I'd just like to point out some variations in the lyrics of La Marseillaise I mentioned when singing it at the army and between your french lyrics and what could be heard from Berlioz version by the Baltimore Symphony Orchestra & Chorus or "notre Mireille nationale": in fact the lyrics depends on how much one feels concerned by what it's being sung.
First verse:
"Entendez-vous dans LES campagnes" [the] or
"Entendez-vous dans VOS campagnes" [your] or
"Entendez-vous dans NOS campagnes" [our].
and
"Ils viennent jusque dans VOS bras.
Égorger VOS fils, VOS compagnes!" [your] or
"Ils viennent jusque dans NOS bras.
Égorger NOS fils, NOS compagnes!" [our]
and
"Égorger nos fils, nos compagnes!" or
"Égorger nos fils ET nos compagnes!". [and]
Third verse:
"Terrasseraient nos FILS guerriers!" [sons] or
"Terrasseraient nos FIERS guerriers!". [proud warriors]
Children verse:
"Nous entrerons dans LA carrière" or
"Nous entrerons dans LES carrièreS"
and
"Et LA trace de leurs vertus" or
"Et LES traceS de leurs vertus".
Note here that "la carrière" is the best choice since it means the military career [the fact to become an army officer until the retirement i.e. being an army pensioner] and not the pit or quarry!
Finally it can be heard (and sung) with inverted verses (children verse being the last verse or the second to last one for instance...)
Hope this could be useful or at least of any interest
It certainly is of great interest. Thanks to Otto Elle.
As translated by Joseph Cannon
Reader Joseph Cannon was inspired to write his own translation.
He tells us: "My translation sacrifices exactitude in places, but each line still conveys a sense of the original. The rhyme scheme is there, the meter remains the same, and -- much to the annoyance of my neighbors -- this version can be sung."
I call on all who love our nation
The test of glory comes today
When we face a tyrant's predation
When the banners of blood come our way
(When the banners of blood come our way...)
When you hear marching invaders
Come howling for prey in your home
Destroying everywhere they roam
And loved ones are lost to the raiders...

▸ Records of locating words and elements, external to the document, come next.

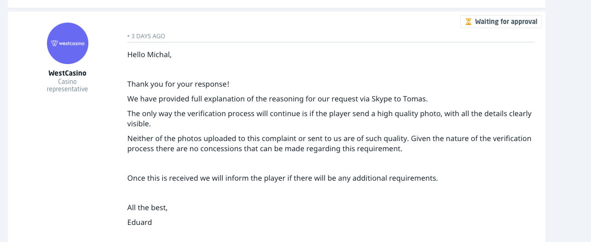This screenshot has width=591, height=242.
Task: Click the bullet dot before the timestamp
Action: point(128,36)
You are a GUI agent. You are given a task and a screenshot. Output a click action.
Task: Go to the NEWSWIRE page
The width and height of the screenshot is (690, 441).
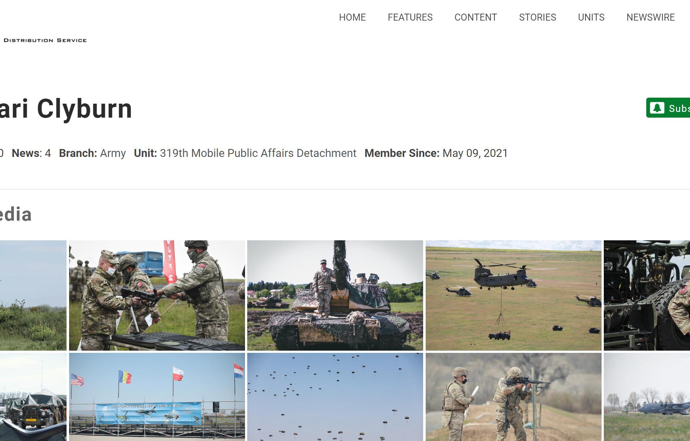click(650, 17)
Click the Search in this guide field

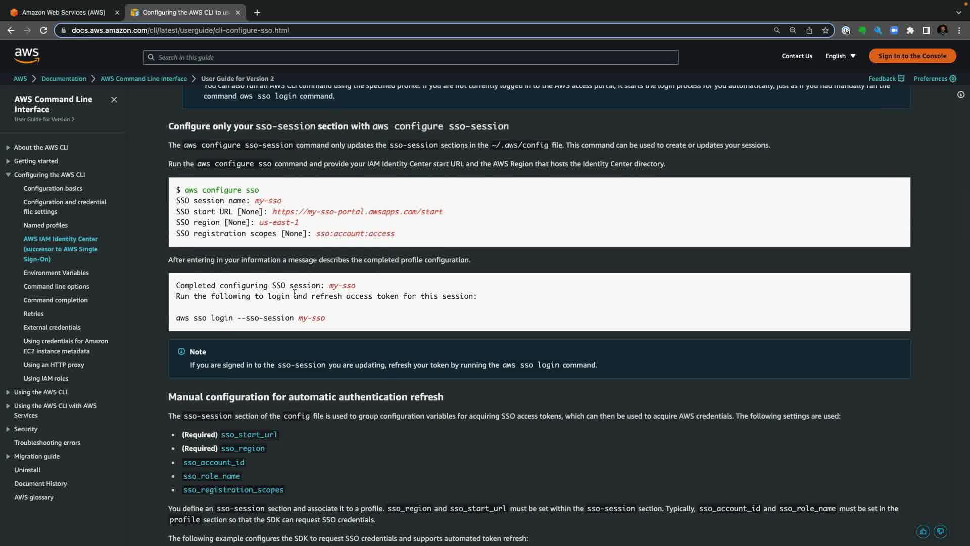410,57
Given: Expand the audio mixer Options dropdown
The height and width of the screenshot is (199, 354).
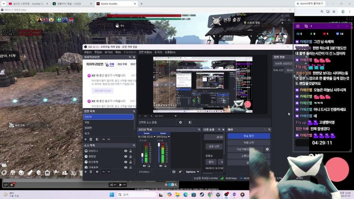Looking at the screenshot, I should tap(192, 172).
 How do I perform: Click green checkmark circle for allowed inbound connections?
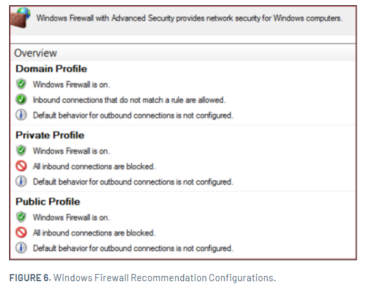[21, 100]
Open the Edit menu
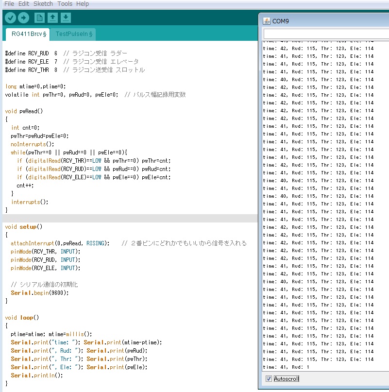Screen dimensions: 389x392 point(24,4)
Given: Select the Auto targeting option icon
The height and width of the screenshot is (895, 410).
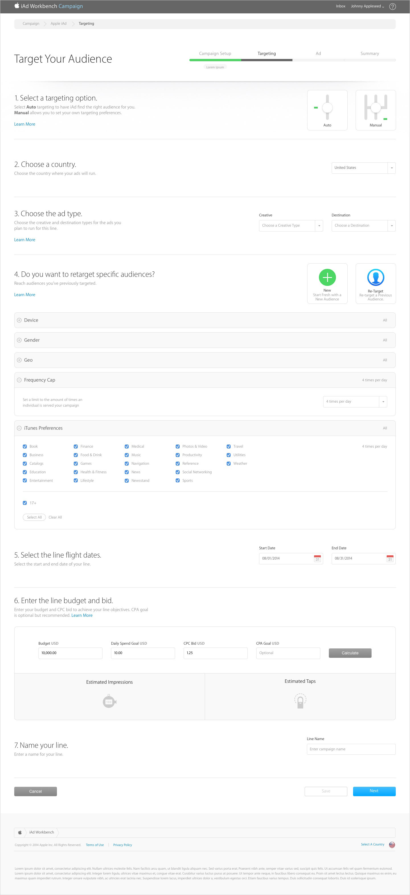Looking at the screenshot, I should point(327,107).
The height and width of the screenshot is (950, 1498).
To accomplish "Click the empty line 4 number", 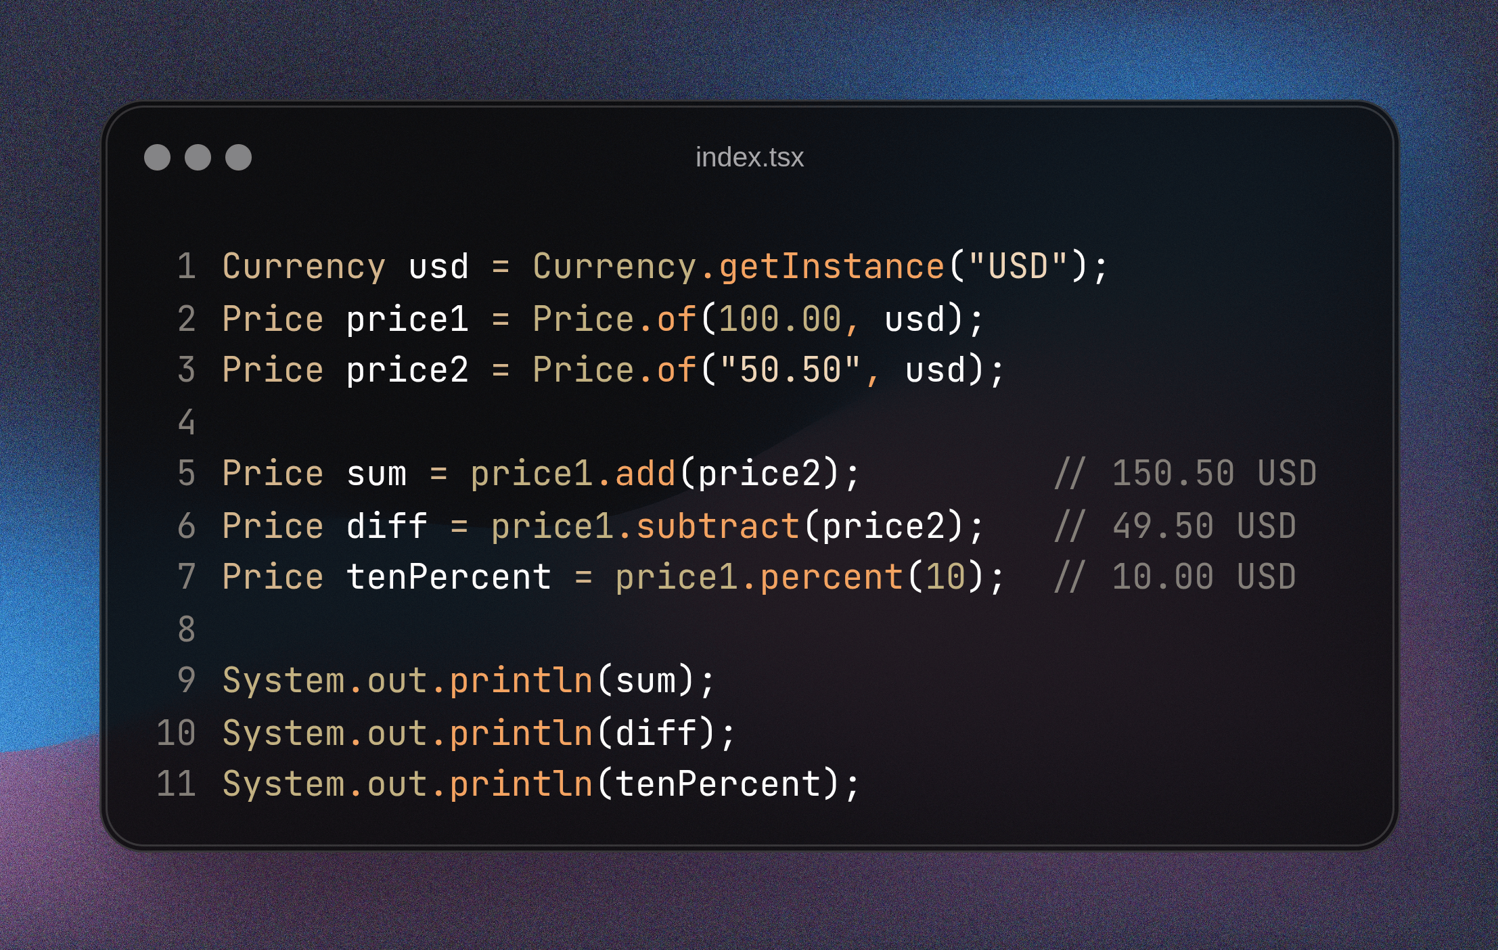I will pos(187,422).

Raise arms unto the skies!
Batallions shall arise!
March on! March on!
We'll bleed the foe
Until the day is won!
Joseph goes on to execute a "Homer Simpson-esque victory dance" in honour of his achievement and he is justifiably proud of producing a translation that captures the patriotic energy of the original piece without deviating from its melody.

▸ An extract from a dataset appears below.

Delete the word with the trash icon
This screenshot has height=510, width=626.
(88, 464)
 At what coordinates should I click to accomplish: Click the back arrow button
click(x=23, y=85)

Armand Thuair's "peaceful" lyrics
George Hannauer remembered reading about a "peaceful" reimagining of La Marseillaise in the New York Times.
The story goes that one Armand Thuair penned a more politically correct set of lyrics after noting that out of 175 countries he studied, only France retained such a "bellicose" anthem.
Allons enfants de la Patrie |
Arise you children of the motherland |
Ensemble citoyens |
Together, oh citizens |
I routinely receive emails from people who are disgusted with the bloodthirsty lyrics of the original anthem. They will no doubt be delighted to learn that the kinder, gentler verses received the support of dignitaries such as First Lady Danielle Miterrand.
Personally I don't care for it. Though Rouget de Lisle's marching song may seem out of place in the modern world it was written for an entirely different time. The lyrics are a part of history and go hand in hand with the stirring music we all enjoy.